## Obiettivo del compito
Rinomina "chevron" in "arrow" nella parte che si apre con la riga contenente "Select the New York University title" e si chiude con quella contenente "click(475, 251)". Riporta solo queste righe, lasciando invariato tutto il resto.

## Righe estratte
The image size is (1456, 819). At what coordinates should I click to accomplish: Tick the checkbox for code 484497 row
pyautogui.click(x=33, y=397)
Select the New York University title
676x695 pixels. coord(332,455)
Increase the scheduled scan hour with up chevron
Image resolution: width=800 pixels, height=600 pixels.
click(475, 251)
==
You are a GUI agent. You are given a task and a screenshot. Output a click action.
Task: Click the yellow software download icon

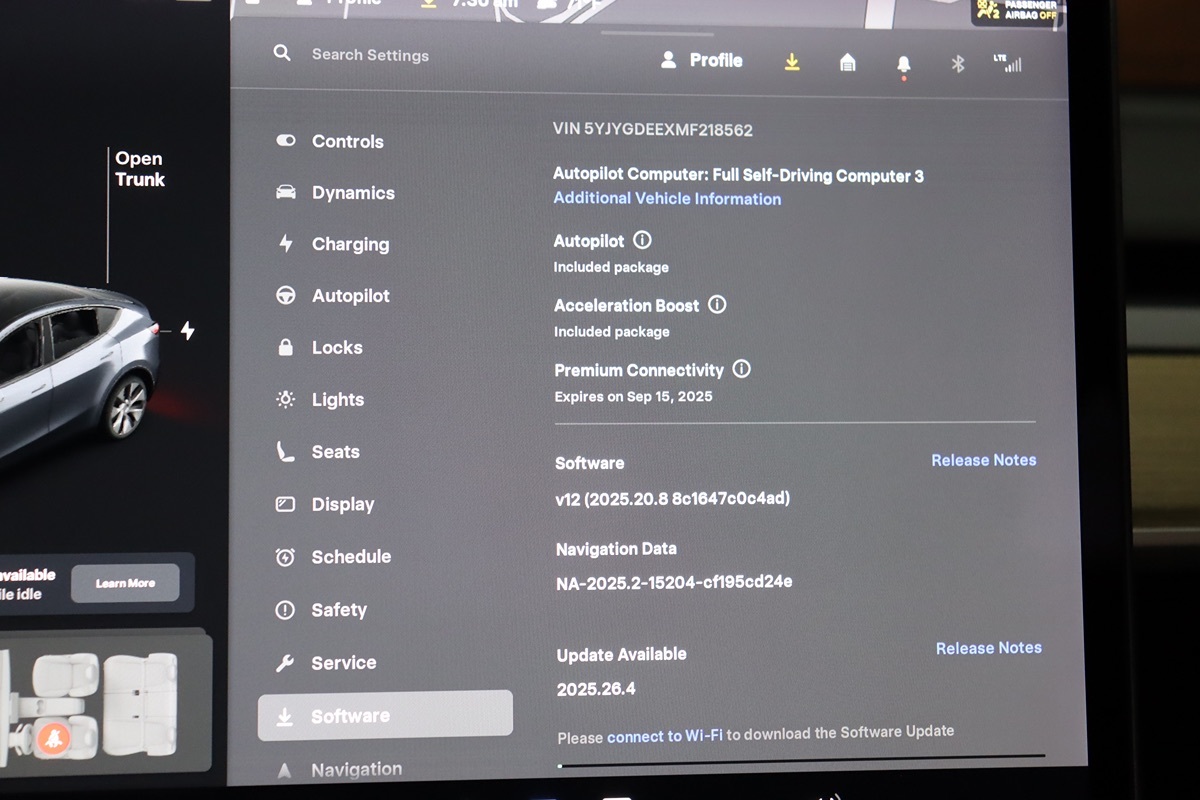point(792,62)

## Risposta al compito
Select the New York University title
676x695 pixels. coord(332,455)
Increase the scheduled scan hour with up arrow
Image resolution: width=800 pixels, height=600 pixels.
click(475, 251)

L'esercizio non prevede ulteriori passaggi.